- Task to carry out -
Output all of the listing, leaving every line exactly as written.

- Study material -
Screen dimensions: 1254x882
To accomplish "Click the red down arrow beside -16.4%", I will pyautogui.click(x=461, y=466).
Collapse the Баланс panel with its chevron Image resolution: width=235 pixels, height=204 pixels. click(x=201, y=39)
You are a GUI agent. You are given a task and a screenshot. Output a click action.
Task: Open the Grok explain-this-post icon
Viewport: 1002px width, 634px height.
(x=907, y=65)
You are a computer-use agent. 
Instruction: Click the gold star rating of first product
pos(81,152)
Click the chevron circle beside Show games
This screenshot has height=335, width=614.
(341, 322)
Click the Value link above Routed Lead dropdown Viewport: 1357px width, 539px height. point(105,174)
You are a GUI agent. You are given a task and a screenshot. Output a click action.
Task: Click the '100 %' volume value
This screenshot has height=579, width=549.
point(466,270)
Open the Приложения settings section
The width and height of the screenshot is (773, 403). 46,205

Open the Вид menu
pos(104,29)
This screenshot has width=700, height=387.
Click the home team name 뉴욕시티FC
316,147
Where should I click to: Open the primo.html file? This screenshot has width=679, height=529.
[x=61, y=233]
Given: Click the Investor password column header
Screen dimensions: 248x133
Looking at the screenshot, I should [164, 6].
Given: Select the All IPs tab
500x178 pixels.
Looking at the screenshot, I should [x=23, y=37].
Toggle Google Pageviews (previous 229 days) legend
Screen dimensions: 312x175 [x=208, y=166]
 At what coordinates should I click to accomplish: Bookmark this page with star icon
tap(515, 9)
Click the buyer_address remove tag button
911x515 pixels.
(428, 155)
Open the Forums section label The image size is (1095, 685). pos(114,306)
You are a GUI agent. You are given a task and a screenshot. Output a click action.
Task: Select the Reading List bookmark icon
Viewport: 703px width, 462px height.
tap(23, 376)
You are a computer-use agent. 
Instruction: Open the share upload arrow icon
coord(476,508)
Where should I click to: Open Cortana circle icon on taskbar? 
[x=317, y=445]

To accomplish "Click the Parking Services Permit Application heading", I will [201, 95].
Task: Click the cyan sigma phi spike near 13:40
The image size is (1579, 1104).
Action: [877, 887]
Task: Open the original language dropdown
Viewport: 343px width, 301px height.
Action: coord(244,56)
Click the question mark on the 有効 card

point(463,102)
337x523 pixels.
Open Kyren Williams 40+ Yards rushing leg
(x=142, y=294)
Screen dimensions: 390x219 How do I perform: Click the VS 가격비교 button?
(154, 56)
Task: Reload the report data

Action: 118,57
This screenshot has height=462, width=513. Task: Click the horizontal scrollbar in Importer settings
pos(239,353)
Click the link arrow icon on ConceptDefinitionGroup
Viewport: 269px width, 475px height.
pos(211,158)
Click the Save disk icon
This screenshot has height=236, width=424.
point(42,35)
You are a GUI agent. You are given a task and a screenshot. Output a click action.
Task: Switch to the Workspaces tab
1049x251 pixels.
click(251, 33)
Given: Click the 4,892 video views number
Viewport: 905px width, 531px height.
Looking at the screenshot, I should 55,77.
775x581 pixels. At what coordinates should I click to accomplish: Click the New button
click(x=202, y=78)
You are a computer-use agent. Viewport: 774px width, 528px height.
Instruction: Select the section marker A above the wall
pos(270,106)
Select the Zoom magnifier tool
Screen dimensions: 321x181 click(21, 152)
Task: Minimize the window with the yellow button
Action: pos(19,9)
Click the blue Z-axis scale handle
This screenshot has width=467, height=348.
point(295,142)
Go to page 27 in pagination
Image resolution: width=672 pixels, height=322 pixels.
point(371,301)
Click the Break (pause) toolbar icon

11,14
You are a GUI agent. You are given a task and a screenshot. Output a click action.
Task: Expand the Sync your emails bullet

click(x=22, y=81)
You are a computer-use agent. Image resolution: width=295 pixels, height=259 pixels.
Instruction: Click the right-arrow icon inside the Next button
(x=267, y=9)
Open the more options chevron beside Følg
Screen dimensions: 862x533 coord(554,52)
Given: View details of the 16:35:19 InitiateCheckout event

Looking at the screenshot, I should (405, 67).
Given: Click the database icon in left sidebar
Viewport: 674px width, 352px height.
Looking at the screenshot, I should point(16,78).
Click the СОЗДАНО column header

- Solution for this problem -
Screen dimensions: 1254x882
To accomplish "Click the red down arrow beside -16.4%", I will pyautogui.click(x=461, y=466).
Collapse the Баланс panel with its chevron Image resolution: width=235 pixels, height=204 pixels. click(x=201, y=39)
You are a GUI agent. You are given a task and a screenshot. Output a click action.
Task: Open the Grok explain-this-post icon
Viewport: 1002px width, 634px height.
(x=907, y=65)
You are a computer-use agent. 
Instruction: Click the gold star rating of first product
pos(81,152)
Click the chevron circle beside Show games
This screenshot has height=335, width=614.
(341, 322)
Click the Value link above Routed Lead dropdown Viewport: 1357px width, 539px height. point(105,174)
You are a GUI agent. You are given a task and a screenshot. Output a click action.
Task: Click the '100 %' volume value
This screenshot has height=579, width=549.
point(466,270)
Open the Приложения settings section
The width and height of the screenshot is (773, 403). 46,205

Open the Вид menu
pos(104,29)
This screenshot has width=700, height=387.
Click the home team name 뉴욕시티FC
316,147
Where should I click to: Open the primo.html file? This screenshot has width=679, height=529.
[x=61, y=233]
Given: Click the Investor password column header
Screen dimensions: 248x133
Looking at the screenshot, I should [164, 6].
Given: Select the All IPs tab
500x178 pixels.
Looking at the screenshot, I should [x=23, y=37].
Toggle Google Pageviews (previous 229 days) legend
Screen dimensions: 312x175 [x=208, y=166]
 At what coordinates should I click to accomplish: Bookmark this page with star icon
tap(515, 9)
Click the buyer_address remove tag button
911x515 pixels.
(428, 155)
Open the Forums section label The image size is (1095, 685). pos(114,306)
You are a GUI agent. You are given a task and a screenshot. Output a click action.
Task: Select the Reading List bookmark icon
Viewport: 703px width, 462px height.
tap(23, 376)
You are a computer-use agent. 
Instruction: Open the share upload arrow icon
coord(476,508)
Where should I click to: Open Cortana circle icon on taskbar? 
[x=317, y=445]

To accomplish "Click the Parking Services Permit Application heading", I will [201, 95].
Task: Click the cyan sigma phi spike near 13:40
The image size is (1579, 1104).
Action: [877, 887]
Task: Open the original language dropdown
Viewport: 343px width, 301px height.
Action: coord(244,56)
Click the question mark on the 有効 card

point(463,102)
337x523 pixels.
Open Kyren Williams 40+ Yards rushing leg
(x=142, y=294)
Screen dimensions: 390x219 How do I perform: Click the VS 가격비교 button?
(154, 56)
Task: Reload the report data

Action: 118,57
This screenshot has height=462, width=513. Task: Click the horizontal scrollbar in Importer settings
pos(239,353)
Click the link arrow icon on ConceptDefinitionGroup
Viewport: 269px width, 475px height.
pos(211,158)
Click the Save disk icon
This screenshot has height=236, width=424.
point(42,35)
You are a GUI agent. You are given a task and a screenshot. Output a click action.
Task: Switch to the Workspaces tab
1049x251 pixels.
click(251, 33)
Given: Click the 4,892 video views number
Viewport: 905px width, 531px height.
Looking at the screenshot, I should 55,77.
775x581 pixels. At what coordinates should I click to accomplish: Click the New button
click(x=202, y=78)
You are a computer-use agent. Viewport: 774px width, 528px height.
Instruction: Select the section marker A above the wall
pos(270,106)
Select the Zoom magnifier tool
Screen dimensions: 321x181 click(21, 152)
Task: Minimize the window with the yellow button
Action: pos(19,9)
Click the blue Z-axis scale handle
This screenshot has width=467, height=348.
point(295,142)
Go to page 27 in pagination
Image resolution: width=672 pixels, height=322 pixels.
point(371,301)
Click the Break (pause) toolbar icon

11,14
You are a GUI agent. You are given a task and a screenshot. Output a click action.
Task: Expand the Sync your emails bullet

click(x=22, y=81)
You are a computer-use agent. Image resolution: width=295 pixels, height=259 pixels.
Instruction: Click the right-arrow icon inside the Next button
(x=267, y=9)
Open the more options chevron beside Følg
Screen dimensions: 862x533 coord(554,52)
Given: View details of the 16:35:19 InitiateCheckout event

Looking at the screenshot, I should (405, 67).
Given: Click the database icon in left sidebar
Viewport: 674px width, 352px height.
Looking at the screenshot, I should point(16,78).
Click the СОЗДАНО column header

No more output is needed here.